- **To do**
1 - Please repeat the Ben-Gurion passage below word for word, starting with "He returned with" and going on through "after the war.".
2 - According to the Ben-Gurion passage below, how long did his trip back to Palestine in early 1941 take?
3 - Write the next part of the Ben-Gurion passage below, picking up after its final sentence. The listing that follows it is separate.

- **Excerpt**

But that’s getting ahead of the story. Ben-Gurion left Britain for the United States in the fall of 1940 in a somber mood. A long sojourn in New York did little to relieve his sense of isolation. The American Zionist leadership, like their confreres in Jerusalem and London, were against a policy of active militancy against Great Britain at its time of heroic struggle, almost alone, against Hitler. “Does the fate of millions of their kin in Europe concern Jewry in America less than the fate of England affects the people of America?” Ben-Gurion wrote bitterly as he made his way back to Palestine early in 1941. Because of the Battle of the Atlantic he had to take the long way round: a Clipper seaplane from San Francisco via Honolulu to Australia, then on to Indonesia, Singapore, Siam, India, Iraq, and finally Palestine. It took a month.

He returned with a clear vision of what the Zionist movement must strive for in the context of the convulsion that now gripped most of the globe:

It is essential to make the maximum effort during the war and immediately after it to find a full and fundamental solution to the Jewish problem by transferring millions of Jews to Palestine and establishing it as a Jewish Commonwealth, an equal member of the family of nations that will be established after the war.

- **Source material**
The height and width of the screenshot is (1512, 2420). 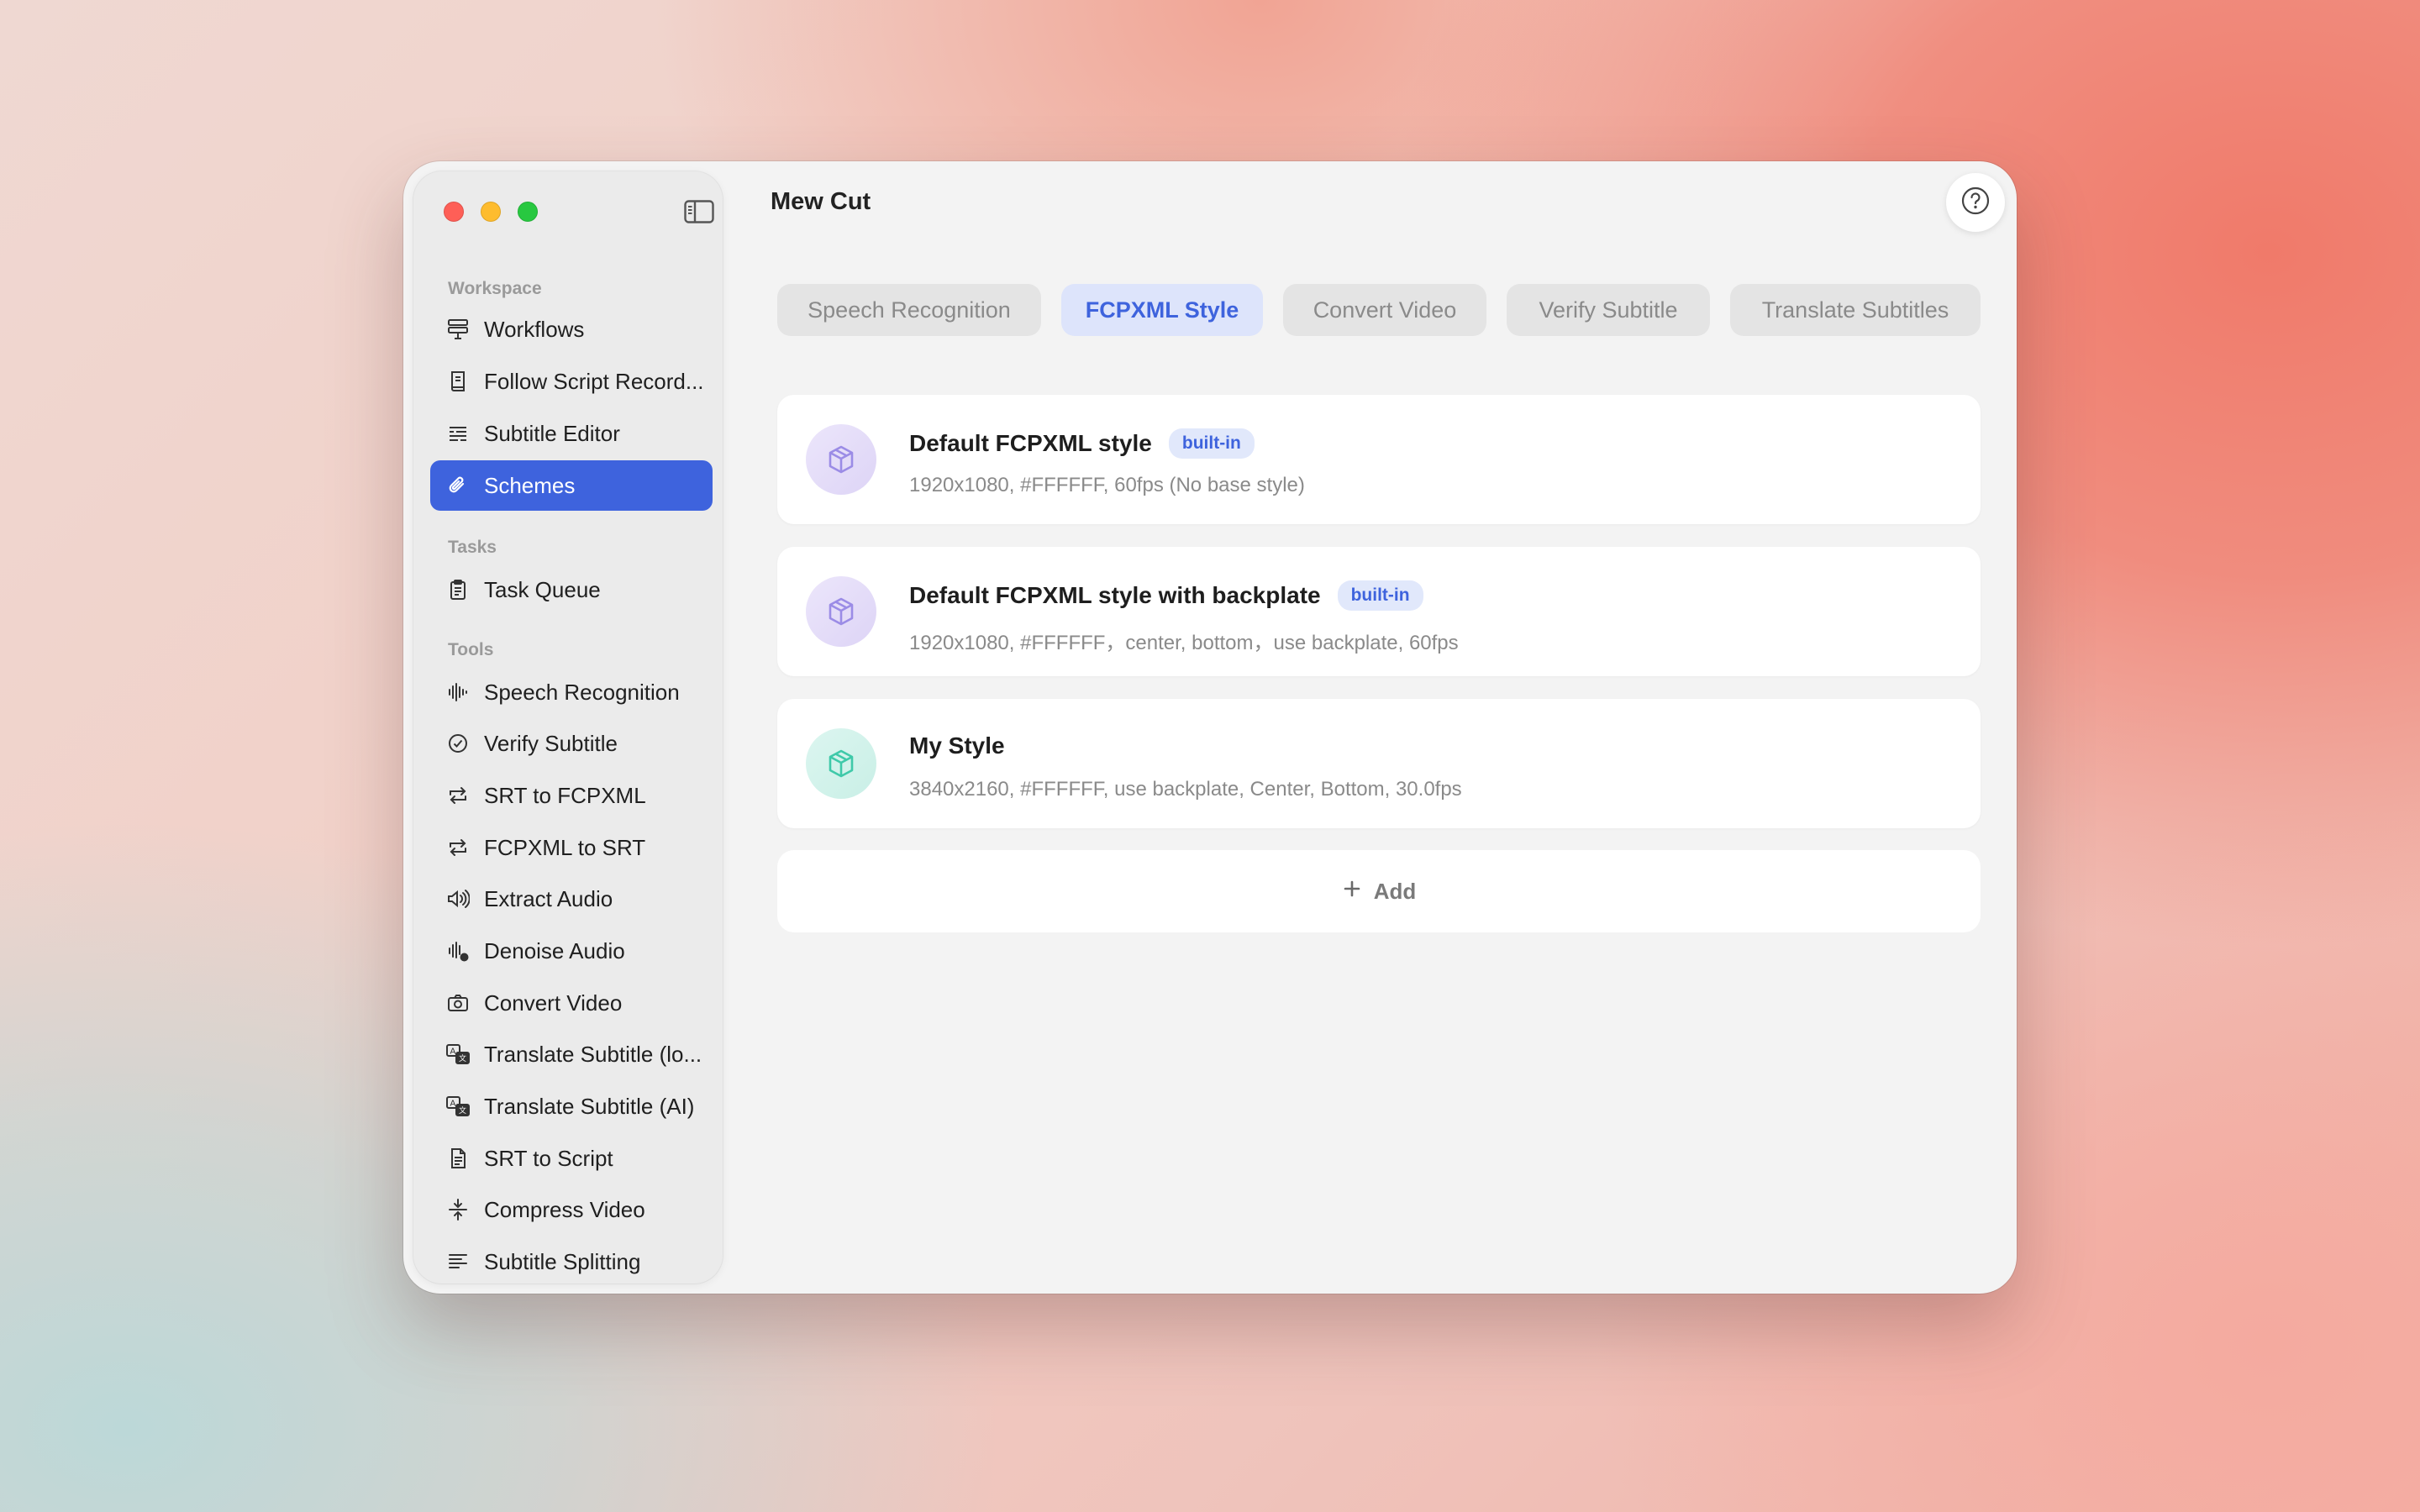 I want to click on sidebar-item-srt-to-fcpxml: SRT to FCPXML, so click(x=572, y=796).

- **Outputs by task**
1 -
He returned with a clear vision of what the Zionist movement must strive for in the context of the convulsion that now gripped most of the globe:

It is essential to make the maximum effort during the war and immediately after it to find a full and fundamental solution to the Jewish problem by transferring millions of Jews to Palestine and establishing it as a Jewish Commonwealth, an equal member of the family of nations that will be established after the war.

2 - It took a month.

3 -
An important adjunct to this vision was the creation by the Allies of a Jewish division to fight the Nazis, preferably in the Middle Eastern theater. Weizmann had pursued this idea since the outbreak of the war, thus far with scant success. Churchill and Foreign Secretary Anthony Eden had given assurances, but other elements in the British government and armed forces had effectively blocked it. Ben-Gurion also put it to his colleagues in Palestine: The age of British dominance in world affairs was now perforce over. Britain, even victorious, would emerge from the war much weakened. America would become—was already becoming—the preeminent focus of power. By the same token, the disaster that had overtaken European Jewry meant that the major center of Jewish influence would henceforth be in America. The Zionist movement must adjust its sights accordingly.

He set off in June 1941 for another visit to America, again by way of London. He joined Weizmann in his efforts to move the British government on the Jewish division, but they were once again spurned. This further stiffened Ben-Gurion’s resolve to campaign vigorously and unequivocally in the United States, among the Jews and in policy-making circles, against the continuation of the British Mandate after the war and in favor of the immediate establishment of an independent Jewish state in Palestine. If this meant a break with Weizmann, then so be it.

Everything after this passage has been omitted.